Navigating new waters with the Royal Canadian Navy
After four long-range patrol submarines crossed the ocean from Britain's Royal Navy to join the fleet of the Royal Canadian Navy, they were renamed HMCS Victoria, Windsor, Chicoutimi and Corner Brook. These Victoria Class submarines have since been equipped with new systems that are essential to their ongoing operation and will include a state-of-the-art autopilot control system designed and developed in Canada.
To modernize these vessels, Hans Pall, a Senior Engineer with the Department of National Defence (DND), and his team were tasked with identifying the most critical and high-priority items requiring replacement. This included the autopilot system which, when engaged, automatically adjusts and compensates for any disturbance that could affect the submarine's set course through the water, either on the surface or when submerged.
This meant finding the right partners to help design, build and test a new autopilot system from scratch before installing it and testing it at sea. Realizing that they needed outside expertise, Pall's team enlisted the help of the National Research Council's (NRC) Marine Vehicles program, whose specialties include developing advanced control technologies.
Modelling for success
While submarines are built for longevity, they still require regularly scheduled upgrades to remain operationally up to date. "Getting background information about the original autopilot system would have been helpful," says Pall. "But, like much of the intelligence in defence circles, that information was classified, so we had to figure it out for ourselves."

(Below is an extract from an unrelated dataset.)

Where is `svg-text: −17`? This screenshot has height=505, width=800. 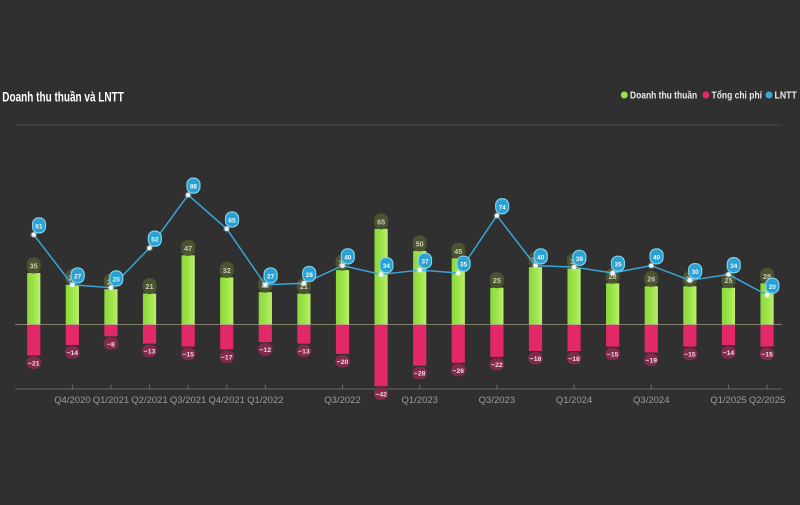 svg-text: −17 is located at coordinates (227, 358).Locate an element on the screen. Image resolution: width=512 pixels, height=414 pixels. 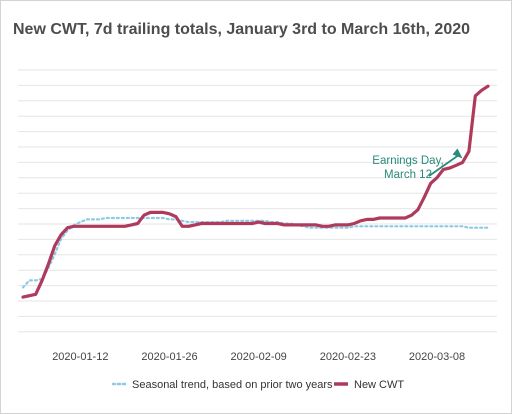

What began as an advisory role quickly expanded into a true collaborative partnership among NRC, DND, DRDC Atlantic and Montreal's L-3 MAPPS, the supplier of control and simulation solutions selected to build the new system. Phase one included developing the design specifications for the new autopilot system, followed by the creation of a numerical modeling evaluation tool based on DRDC's submarine simulation software and the evaluation of prototype designs.
The second phase involved the construction of a working model submarine 1/15th the size of the actual vessel and submerging it into a massive 200m x 12m x 7m tank—the largest facility of its kind in Canada—at NRC's facilities in St. John's, Newfoundland. By testing the model in NRC's towing tank, the teams were able to collect full-scale baseline data on the existing autopilot systems in order to build the new software.
Full steam ahead
NRC's modelling facility proved an ideal testing ground for the upgraded autopilot system as it allowed DND to see the trial software in action as the model submarine could be manoeuvered on command. This helped them to assess how well the system worked and to move into production with confidence. It also provided the teams with an opportunity to do some advanced analysis before taking the project into the open waters.
According to NRC project manager and systems engineer David Millan, NRC's marine models can be reused or customized to any number of different projects of specifications. "We can build models of not only ships and other marine vessels, but also harbours to test whether different ships can get in and out safely," explains Millan. And by simulating various sea conditions in the towing tank, it "gave all partners the information they needed to fulfill their roles," adds Pall.
While DND continues to work with NRC on the full-scale at-sea trials, the success of this collaborative approach to technology development goes beyond the public sector. It means that Canada can now offer this innovative technology to the global marketplace. All with the goal of propelling Canadian industry forward.